Sometimes God is pleased to use a few words to awaken a soul. Such was the case some years ago, in the following remarkable manner.
The porters at the Sheffield station had cried, "Take your seats for Derby and the south!" I saw a man making every effort to reach the train before it started. It was a struggle. "All right!" shouted the guard.
The engineer answered with a whistle. The train moved. The man had made it safely.
He dropped into a seat by my side. Slam went the door. I said, "And the door shall be shut.”

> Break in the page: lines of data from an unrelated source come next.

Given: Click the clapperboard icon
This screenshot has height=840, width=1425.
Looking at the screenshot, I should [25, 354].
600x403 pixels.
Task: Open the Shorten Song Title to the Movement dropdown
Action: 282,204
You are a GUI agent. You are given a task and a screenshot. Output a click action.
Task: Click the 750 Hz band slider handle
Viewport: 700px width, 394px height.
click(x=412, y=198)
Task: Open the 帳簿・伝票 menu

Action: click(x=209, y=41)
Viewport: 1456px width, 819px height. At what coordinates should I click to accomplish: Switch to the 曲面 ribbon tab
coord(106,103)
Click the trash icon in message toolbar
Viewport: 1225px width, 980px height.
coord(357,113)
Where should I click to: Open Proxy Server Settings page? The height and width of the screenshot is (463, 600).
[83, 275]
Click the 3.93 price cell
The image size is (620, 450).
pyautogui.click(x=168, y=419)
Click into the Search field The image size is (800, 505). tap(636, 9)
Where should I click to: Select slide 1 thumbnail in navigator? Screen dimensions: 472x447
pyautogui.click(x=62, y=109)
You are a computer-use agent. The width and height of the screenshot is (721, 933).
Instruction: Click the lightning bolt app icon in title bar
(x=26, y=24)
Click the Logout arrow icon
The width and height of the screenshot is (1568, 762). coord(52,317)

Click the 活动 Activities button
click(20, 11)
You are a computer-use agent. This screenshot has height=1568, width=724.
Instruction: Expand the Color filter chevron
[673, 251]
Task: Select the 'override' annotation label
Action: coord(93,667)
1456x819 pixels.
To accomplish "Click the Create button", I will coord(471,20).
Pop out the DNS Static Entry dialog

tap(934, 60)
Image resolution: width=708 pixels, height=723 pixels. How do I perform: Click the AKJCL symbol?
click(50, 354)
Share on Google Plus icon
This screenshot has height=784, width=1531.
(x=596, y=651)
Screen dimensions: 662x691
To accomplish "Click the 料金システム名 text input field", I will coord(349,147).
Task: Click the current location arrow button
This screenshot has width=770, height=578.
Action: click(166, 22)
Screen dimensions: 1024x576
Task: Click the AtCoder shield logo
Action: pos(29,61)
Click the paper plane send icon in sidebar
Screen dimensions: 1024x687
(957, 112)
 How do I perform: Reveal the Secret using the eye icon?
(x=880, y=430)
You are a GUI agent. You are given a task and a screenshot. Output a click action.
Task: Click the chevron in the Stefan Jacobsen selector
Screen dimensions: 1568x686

I do not remember that another word passed between us. Two years later, when I had quite forgotten the circumstance, a friend of mine met with the same man, who told him that those words, "And the door shall be shut," produced such a solemn impression on his mind that he could not forget them. When he awoke in the morning, and all day long, they sounded in his ears. The madness and danger of delaying his salvation to the last moment became so evident that he believed that circumstance had been used of God in bringing him to Christ.
Reader, those are, indeed, solemn words in that prophetic parable of the ten virgins: "And the door was shut." The gospel train is fast filling. The last person will soon be in it. Then can you imagine what you would feel not to be just in time, but just too late? Will you be one who shall cry, "Lord, Lord, open to us"? The only answer then will be: "Depart from me, ye that work iniquity: I know you not." Receive the Savior now.
"For He saith, I have heard thee in a time accepted, and in the day of salvation have I succored thee: behold, now is the accepted time; behold, now is the day of salvation." 2 Cor. 6:22(For he saith, I have heard thee in a time accepted, and in the day of salvation have I succored thee: behold, now is the accepted time; behold, now is the day of salvation.) (2 Corinthians 6:2).